Begriff und Rechtsnatur der KI-VO
Die KI-VO (Künstliche Intelligenz Verordnung) ist eine Verordnung der Europäischen Union, die einen umfassenden Rechtsrahmen für den Einsatz von Künstlicher Intelligenz (KI) innerhalb des Binnenmarkts der EU schafft. Die offizielle Bezeichnung lautet Verordnung des Europäischen Parlaments und des Rates zur Festlegung harmonisierter Vorschriften für Künstliche Intelligenz und zur Änderung bestimmter Rechtsakte der Union (oft auch als AI Act bezeichnet).
Die KI-VO verfolgt das Ziel, die Entwicklung, das Inverkehrbringen und den Einsatz von KI-Systemen zu regulieren, Risiken zu adressieren, das Vertrauen zu stärken und gleichzeitig Innovation sowie den freien Wettbewerb zu fördern. Die KI-VO gilt unmittelbar in allen Mitgliedstaaten der Europäischen Union und ist ohne weitere nationale Umsetzungsakte verbindlich.
Anwendungsbereich der KI-VO
Sachlicher Anwendungsbereich
Die KI-VO ist anwendbar auf Anbieter, Inverkehrbringer, Betreiber und Nutzer von KI-Systemen, sofern diese in der Union angeboten, eingesetzt oder bereitgestellt werden. Sie erfasst sowohl in der EU ansässige als auch aus Drittstaaten stammende Akteure, sofern die jeweiligen KI-Systeme Auswirkungen auf den europäischen Binnenmarkt haben.
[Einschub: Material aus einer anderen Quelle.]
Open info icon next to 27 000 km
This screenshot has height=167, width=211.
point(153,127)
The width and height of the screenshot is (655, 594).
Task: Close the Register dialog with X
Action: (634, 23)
Persönlicher Anwendungsbereich
Adressaten sind sowohl natürliche als auch juristische Personen, unabhängig von der Größe oder dem Sektor sowie öffentliche Stellen und Behörden, soweit sie mit KI-Systemen arbeiten. Bestimmte Ausnahmen betreffen Systeme, die ausschließlich zur Forschung und zu rein privaten, nicht gewerblichen Zwecken entwickelt und eingesetzt werden.
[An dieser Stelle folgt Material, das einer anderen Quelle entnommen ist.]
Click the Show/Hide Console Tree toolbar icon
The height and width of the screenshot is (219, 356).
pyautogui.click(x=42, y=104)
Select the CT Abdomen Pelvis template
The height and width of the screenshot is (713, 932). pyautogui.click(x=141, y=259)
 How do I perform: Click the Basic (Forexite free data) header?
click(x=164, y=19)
Definitionen und Begriffsbestimmungen
Die KI-VO enthält eine präzise Definition von Künstlicher Intelligenz. Unter „KI-Systemen“ versteht die Verordnung Software, die mit Techniken wie maschinellem Lernen, logik- oder wissensbasierten Ansätzen oder statistischen Verfahren gestaltet ist und Daten verarbeitet, um Outputs wie Inhalte, Prognosen oder Entscheidungen zu generieren.
Darüber hinaus werden Begriffe wie „Anbieter“, „Nutzer“, „Inverkehrbringen“, „Bereitstellung auf dem Markt“ und „Konformitätsbewertung“ definiert, um eine einheitliche Anwendung sicherzustellen.
Risikobasierter Ansatz
Klassifizierung von KI-Systemen
Die KI-VO verfolgt einen risikobasierten Ansatz und unterscheidet vier Risikoebenen:
- Unacceptable Risk („unannehmbares Risiko“): KI-Systeme mit unannehmbarem Risiko, wie z. B. Systeme zur sozialen Bewertung (Social Scoring) oder manipulative Anwendungen, werden grundsätzlich verboten.
- High Risk („hohes Risiko“): Hochrisiko-KI-Systeme (z. B. in kritischen Infrastrukturen, Bildung, Beschäftigung, biometrische Identifizierung) unterliegen strengen Anforderungen hinsichtlich Transparenz, Datenqualität, technischer Robustheit und menschlicher Aufsicht.
- Limited Risk („begrenztes Risiko“): KI-Anwendungen mit geringem Risiko müssen spezifische Transparenzpflichten erfüllen, etwa Chatbots oder Deepfakes, bei denen offengelegt werden muss, dass eine Interaktion mit KI erfolgt.
- Minimal Risk („minimales Risiko“): Anwendungen mit minimalem Risiko, wie Spam-Filter oder Spiele, unterliegen keinen spezifischen Verpflichtungen.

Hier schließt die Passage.